Acronis
What Acronis actually does
Acronis Cyber Protect combines backup and disaster recovery with endpoint protection, antimalware, vulnerability assessment, and remote management — all through a single agent and a single console. The idea is straightforward: instead of running separate backup and security products, consolidate them.
The backup capabilities cover full disk imaging, file-level backup, cloud workloads, and Microsoft 365. The security side includes signature-based and behavioral antimalware, URL filtering, device control, and patch management. Acronis also offers endpoint detection and response through an add-on module.
For MSPs, Acronis Cyber Protect Cloud provides multi-tenant management, per-workload billing, and a white-label option. This is where Acronis has its strongest market position — managed service providers who need a single stack to protect small business clients across backup and security.
Who it’s best for
- MSPs managing backup and security for multiple small business clients
- Small businesses (under 250 employees) that want one product instead of three
- IT teams with limited headcount that can’t manage separate backup and security platforms
- Organizations that need basic endpoint protection and backup in a single agent
- Companies looking to reduce agent bloat on endpoints
Pricing reality check
Acronis prices per-workload on subscription terms. For MSPs, the cloud platform uses a pay-as-you-go model that scales with the number of protected workloads. For direct enterprise purchases, licensing is per-device or per-user.

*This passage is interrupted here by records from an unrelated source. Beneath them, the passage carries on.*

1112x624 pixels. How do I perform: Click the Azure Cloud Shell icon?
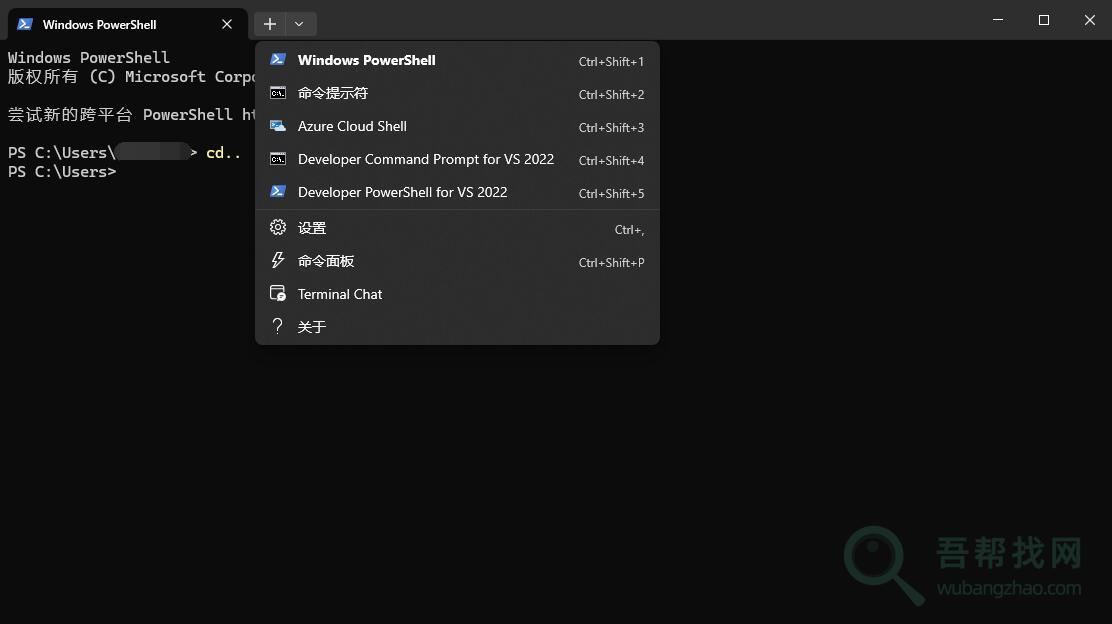coord(278,126)
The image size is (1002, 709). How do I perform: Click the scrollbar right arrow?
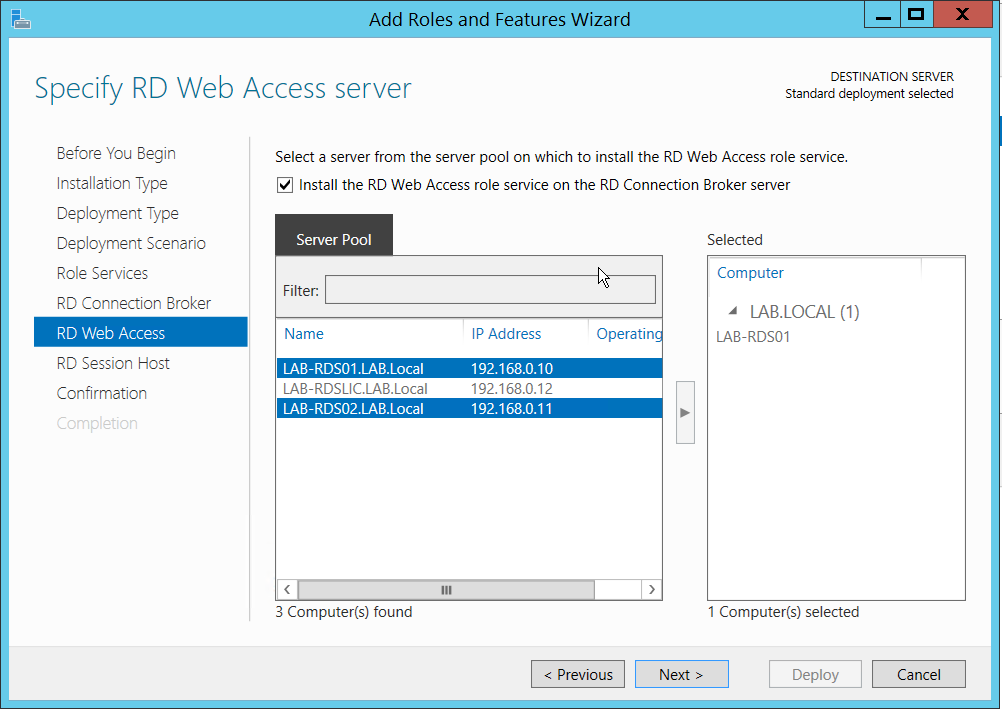651,590
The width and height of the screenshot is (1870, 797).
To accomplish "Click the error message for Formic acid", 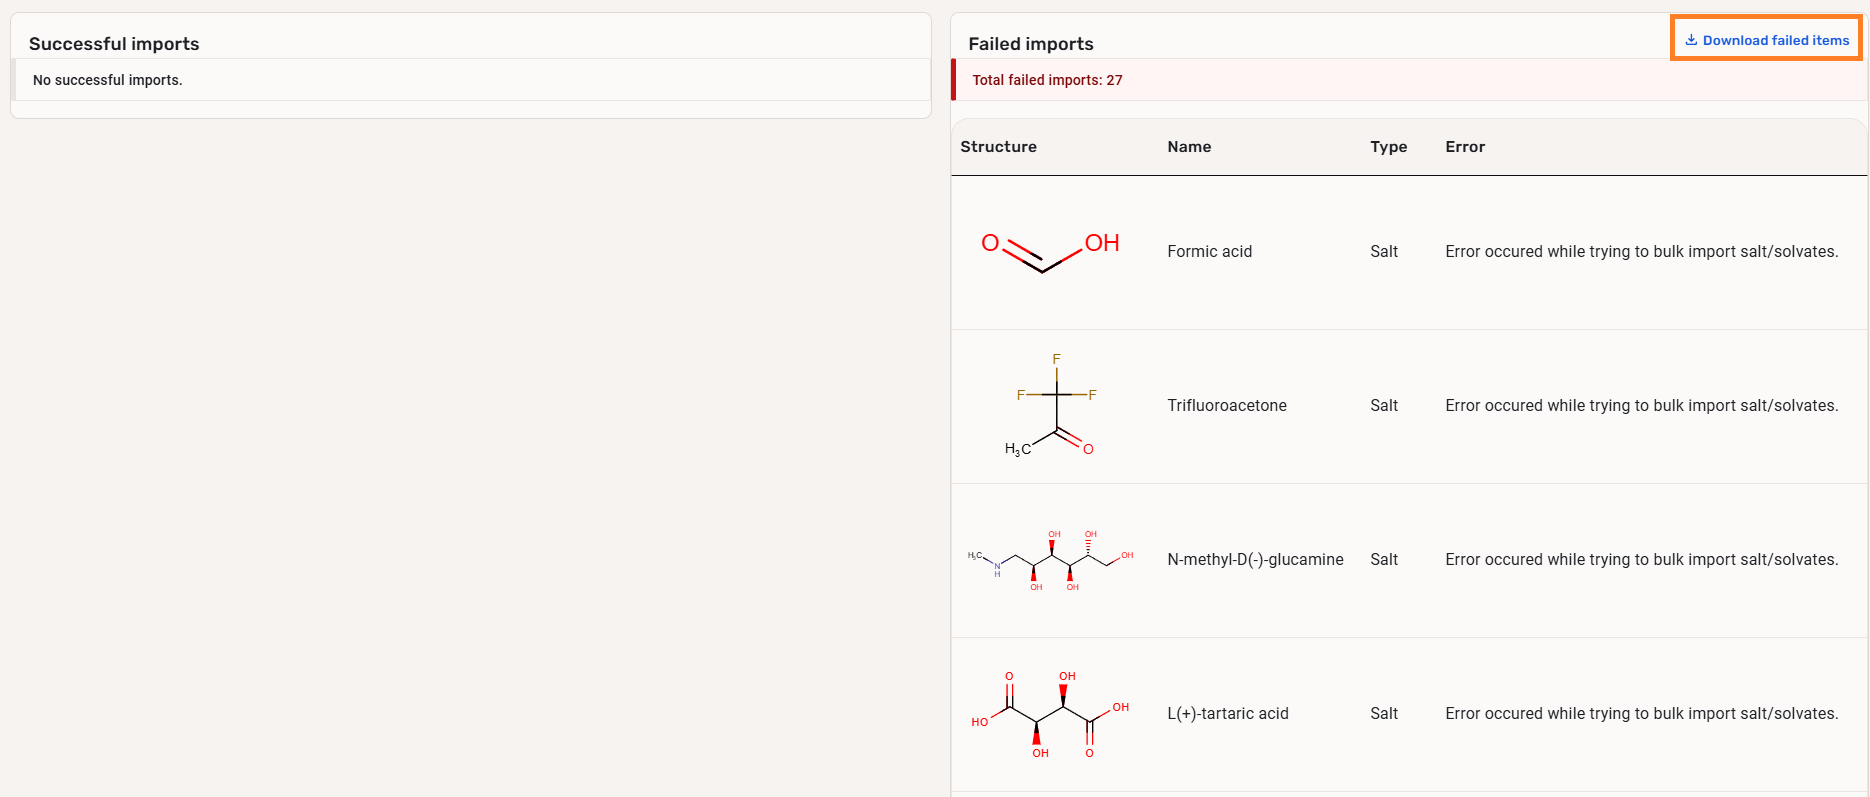I will pos(1641,252).
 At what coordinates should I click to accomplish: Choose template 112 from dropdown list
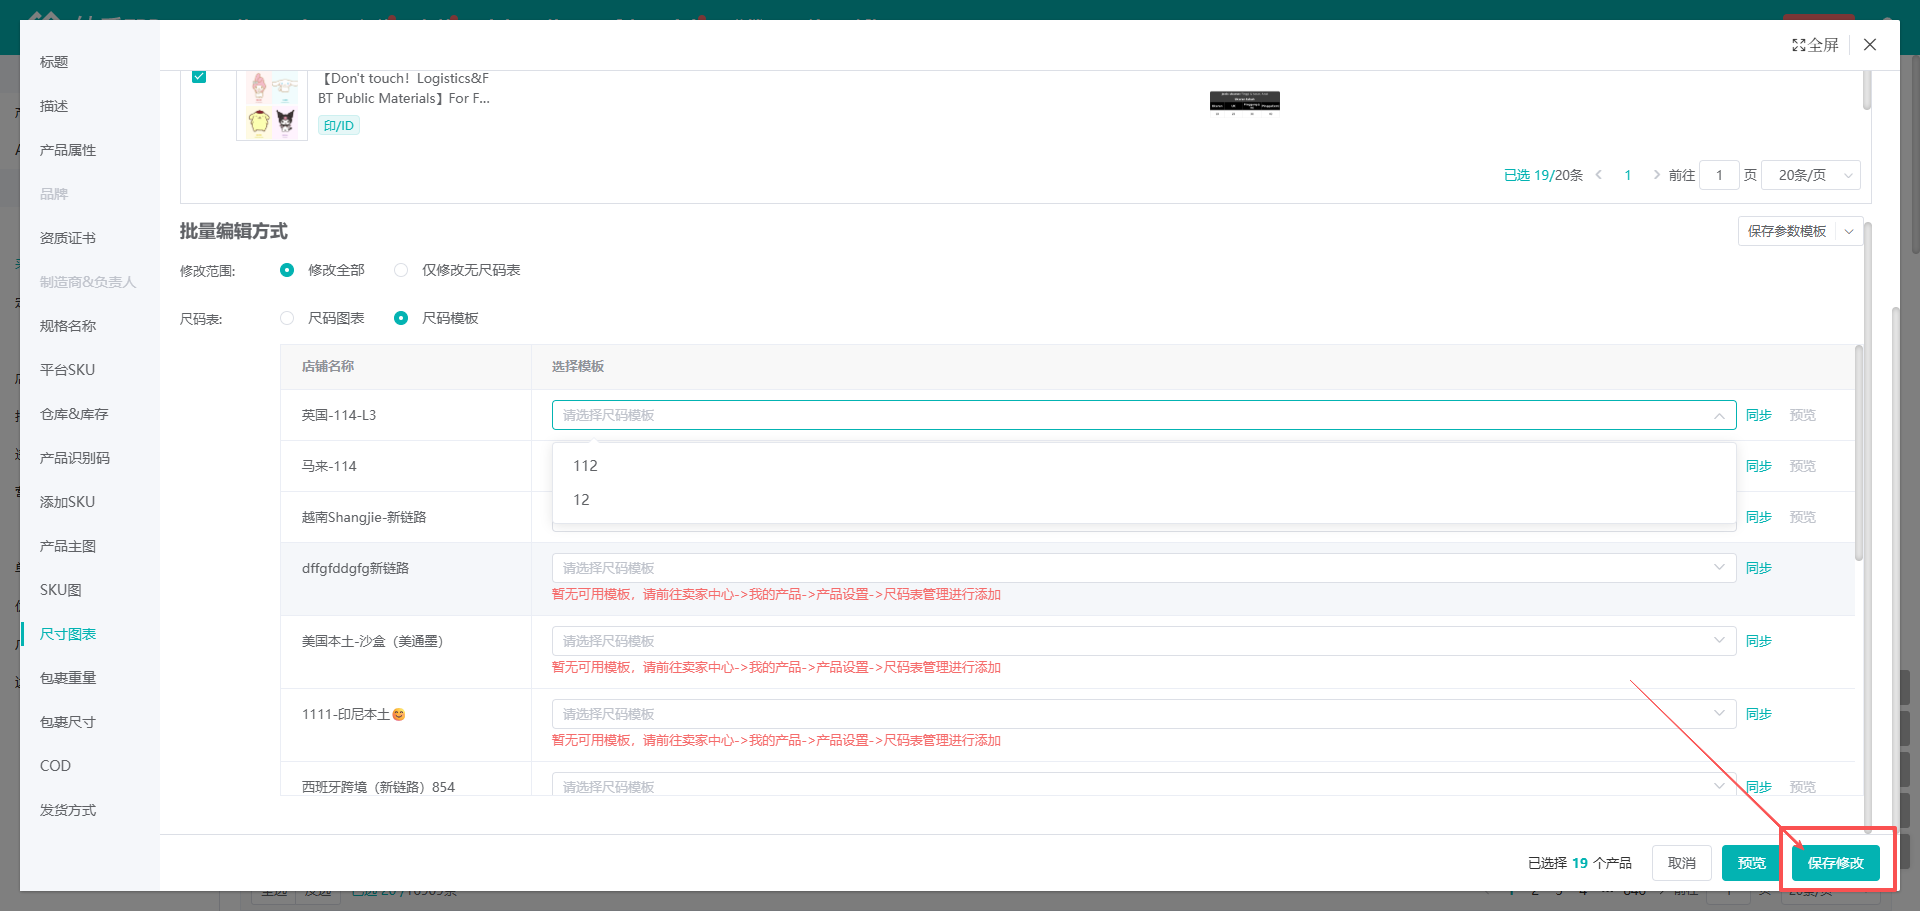(586, 466)
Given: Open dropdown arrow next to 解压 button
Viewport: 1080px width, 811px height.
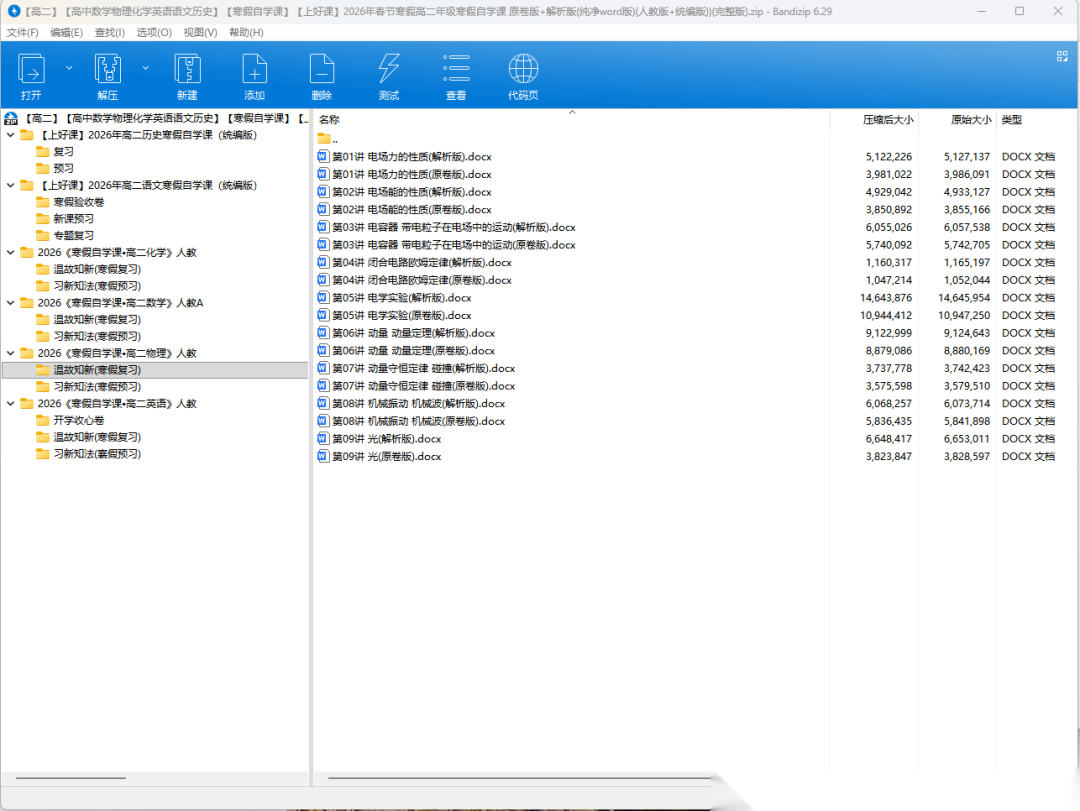Looking at the screenshot, I should [146, 68].
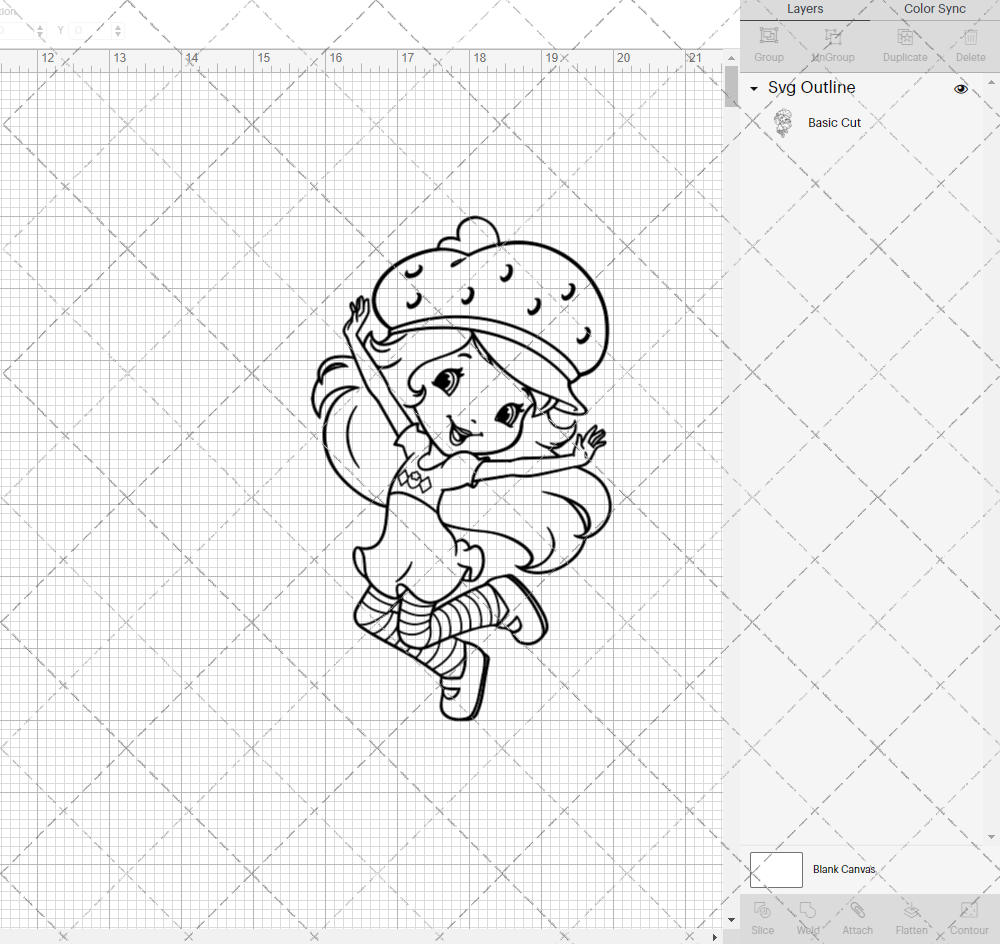Toggle visibility of the Svg Outline layer

coord(961,88)
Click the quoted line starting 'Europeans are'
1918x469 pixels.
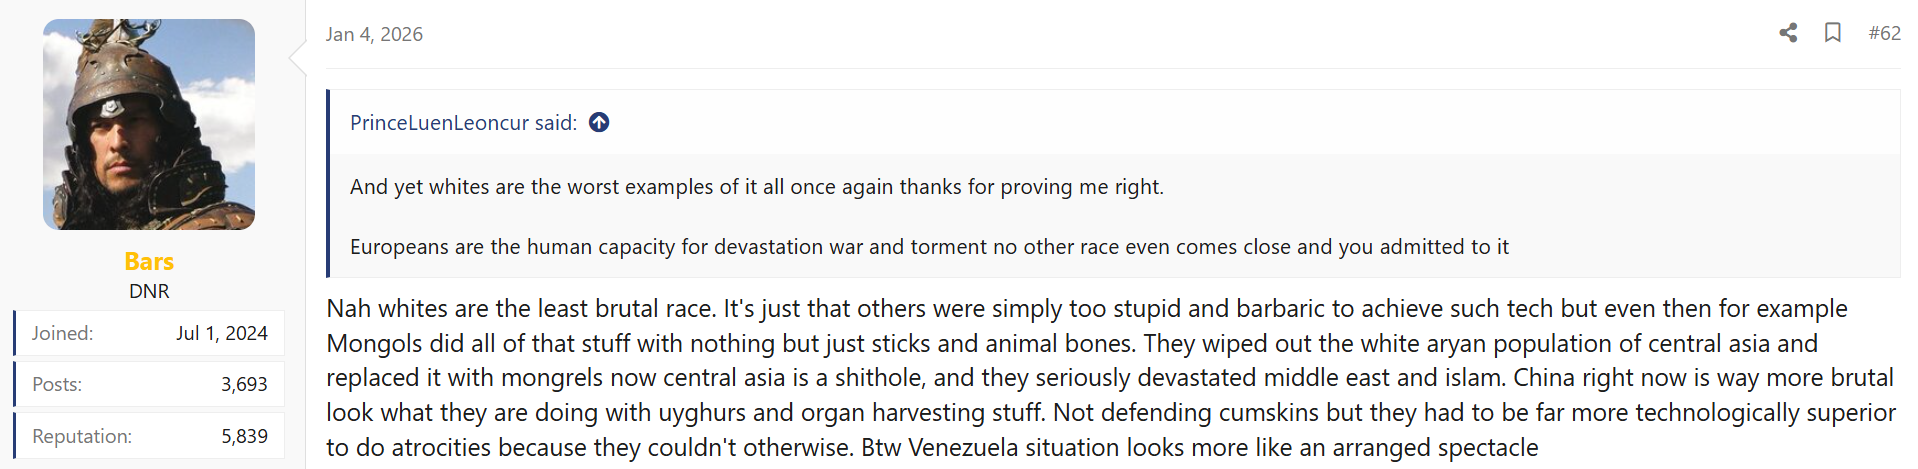point(929,247)
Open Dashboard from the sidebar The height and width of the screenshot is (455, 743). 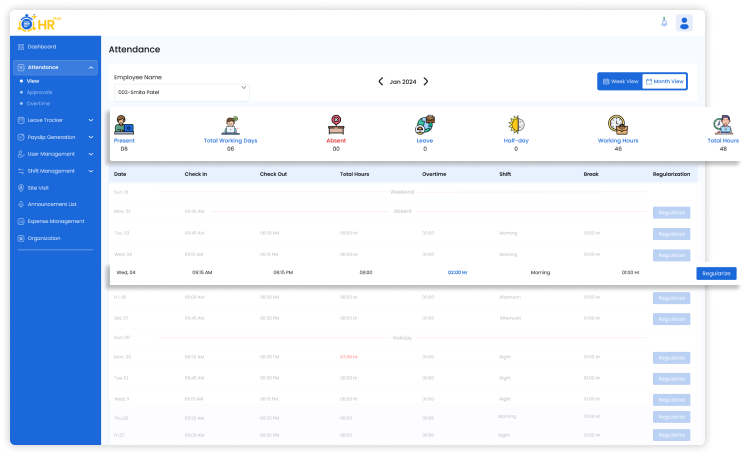(x=41, y=47)
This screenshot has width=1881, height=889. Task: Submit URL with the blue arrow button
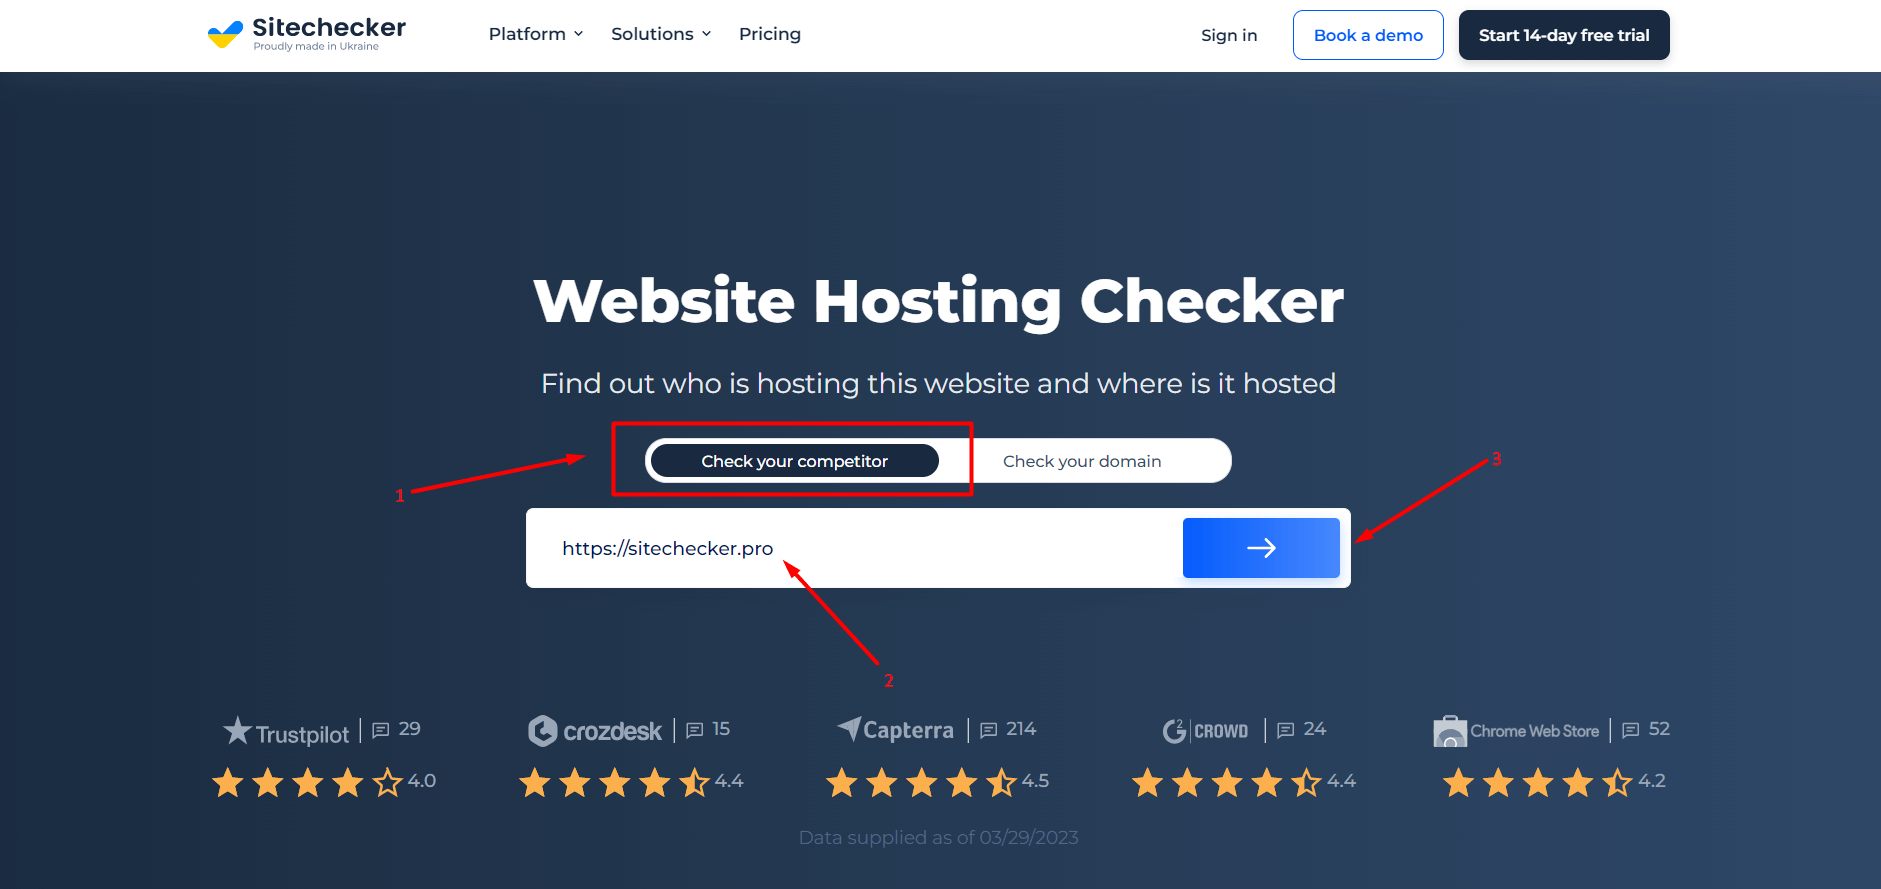point(1261,548)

The bundled approach can be cost-effective if it genuinely replaces both your backup product and your endpoint protection product. But if you’re keeping CrowdStrike or SentinelOne for serious EDR and only using Acronis for backup, the security features become shelfware and you’re overpaying for a backup product.
Alternatives to consider
- Veeam + CrowdStrike — Best-of-breed backup and endpoint protection. More expensive, more capable, more to manage.
- Datto (Kaseya) — Competes directly in the MSP backup space. Stronger backup for MSPs, but no built-in endpoint security.
- Druva — SaaS backup without the endpoint security bundling. Simpler if you only need backup.
- SentinelOne + any backup — If endpoint protection quality matters more than consolidation, start with a real EDR and add backup separately.
The Charting Cyber take
Acronis makes practical sense for MSPs and small businesses where consolidation drives real operational savings. One agent, one console, one vendor. For a 50-person company without a security team, that simplicity has value.
For mid-market and enterprise organizations, the calculation changes. The antimalware component doesn’t match dedicated EDR platforms. The backup component doesn’t match dedicated backup platforms. You get acceptable performance in both, but excellence in neither. If your threat model demands more than acceptable, buy the individual tools that do each job well. If simplicity and budget matter more than depth, Acronis is a reasonable choice.